然而周琅對他魔音的殺傷力全然不知,仍在淒淒楚楚的唱。
“就怕爹爹娶後娘呀,親爹呀,親娘呀……”
親爹呀!
親娘呀!
桑華整隻貓縮成一個黑團子,心道:“來個蘇變態堵住周琅的嘴吧!”
而此時此刻,難得被桑華惦記的蘇輕塵正抿唇坐在臥房床上,一雙眼死死盯著一個糖人,大有恨不得將其嚼碎了吞進肚裡的衝動。
“你個小沒良心的,頭兩年在我身邊時候,就敢盯著花魁口水直流,不停的叫好姐姐,要是放任你自由自在,怕又要沉浸在女人鄉裡出不來了吧……”
他眸赤紅,妒火熊熊,“最好彆叫我知道你和哪個女人有牽扯,否則……”
蘇輕塵冷笑,“殺你泄憤前,我先廢了你。”
說罷,繼續陰沉沉的盯著那糖人。
想來可笑。
蘇輕塵與周琅相處十餘年,而對方唯一留給他的東西,竟隻有這個糖人。
就這,還是蘇輕塵當年偷偷藏下的。
至於其他的,從床單被罩,到衣物發簪,再到書房裡的筆墨紙硯繪本遊記,凡與周琅有關的東西,全被他帶走了。

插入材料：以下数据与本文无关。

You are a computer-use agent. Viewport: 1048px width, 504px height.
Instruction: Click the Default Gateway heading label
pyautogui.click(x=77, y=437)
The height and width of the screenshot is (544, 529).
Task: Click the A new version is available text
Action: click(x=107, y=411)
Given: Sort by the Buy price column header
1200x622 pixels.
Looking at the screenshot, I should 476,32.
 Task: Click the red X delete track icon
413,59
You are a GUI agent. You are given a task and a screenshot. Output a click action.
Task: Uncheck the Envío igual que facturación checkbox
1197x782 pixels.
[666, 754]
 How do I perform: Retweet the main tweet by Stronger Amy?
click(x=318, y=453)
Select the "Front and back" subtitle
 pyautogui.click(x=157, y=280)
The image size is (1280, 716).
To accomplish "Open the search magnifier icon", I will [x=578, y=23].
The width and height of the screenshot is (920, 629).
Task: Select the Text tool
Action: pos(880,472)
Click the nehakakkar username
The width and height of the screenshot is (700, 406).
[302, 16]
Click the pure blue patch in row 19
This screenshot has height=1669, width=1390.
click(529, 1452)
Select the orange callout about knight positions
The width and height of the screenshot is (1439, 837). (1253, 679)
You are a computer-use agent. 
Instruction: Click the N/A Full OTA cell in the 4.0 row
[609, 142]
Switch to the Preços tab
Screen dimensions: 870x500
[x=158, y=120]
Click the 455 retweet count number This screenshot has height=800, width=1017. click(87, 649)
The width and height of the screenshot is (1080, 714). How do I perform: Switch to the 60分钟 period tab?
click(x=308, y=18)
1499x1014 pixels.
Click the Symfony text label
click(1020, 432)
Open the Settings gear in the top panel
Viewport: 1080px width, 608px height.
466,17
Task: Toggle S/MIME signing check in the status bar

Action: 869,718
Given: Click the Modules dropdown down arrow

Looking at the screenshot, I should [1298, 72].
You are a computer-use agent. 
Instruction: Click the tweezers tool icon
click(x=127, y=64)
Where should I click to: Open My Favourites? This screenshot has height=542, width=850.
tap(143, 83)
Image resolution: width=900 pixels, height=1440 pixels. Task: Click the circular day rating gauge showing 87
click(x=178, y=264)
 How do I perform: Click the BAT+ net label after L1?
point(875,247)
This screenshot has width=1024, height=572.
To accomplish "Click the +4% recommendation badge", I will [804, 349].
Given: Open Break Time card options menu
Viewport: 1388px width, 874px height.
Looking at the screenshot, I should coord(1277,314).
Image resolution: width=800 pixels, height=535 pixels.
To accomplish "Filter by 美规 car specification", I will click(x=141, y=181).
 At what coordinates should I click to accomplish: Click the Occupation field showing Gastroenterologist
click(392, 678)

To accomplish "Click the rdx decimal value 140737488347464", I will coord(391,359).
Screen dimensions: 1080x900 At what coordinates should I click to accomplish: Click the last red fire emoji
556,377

就連後院的池塘和小菜園都不見了蹤影,隻餘下一片光禿禿的平地。
隻是試煉第一日當晚,蘇輕塵全副身心都放在周琅妄圖離開一事上,未曾出過臥房,以至於沒能察覺院內變動。
到了第二日,又被崩潰模樣的周琅攪得心神俱震,一時鬆口叫周琅下了山。
這一耽擱,等到發覺屋內屬於周琅的東西全然不見了的時候,已經晚了。
曾經因為周琅添置的小物件而生活氣息十足的小院,在對方走了之後,瞬間冷清單調的不像樣,蘇輕塵置身其中,竟難得覺到了一絲的涼。
好像周琅真的隻是蘇輕塵生命裡的過客,不曾留下一點痕跡。
想到這兒,蘇輕塵盯著糖人的目光更恨。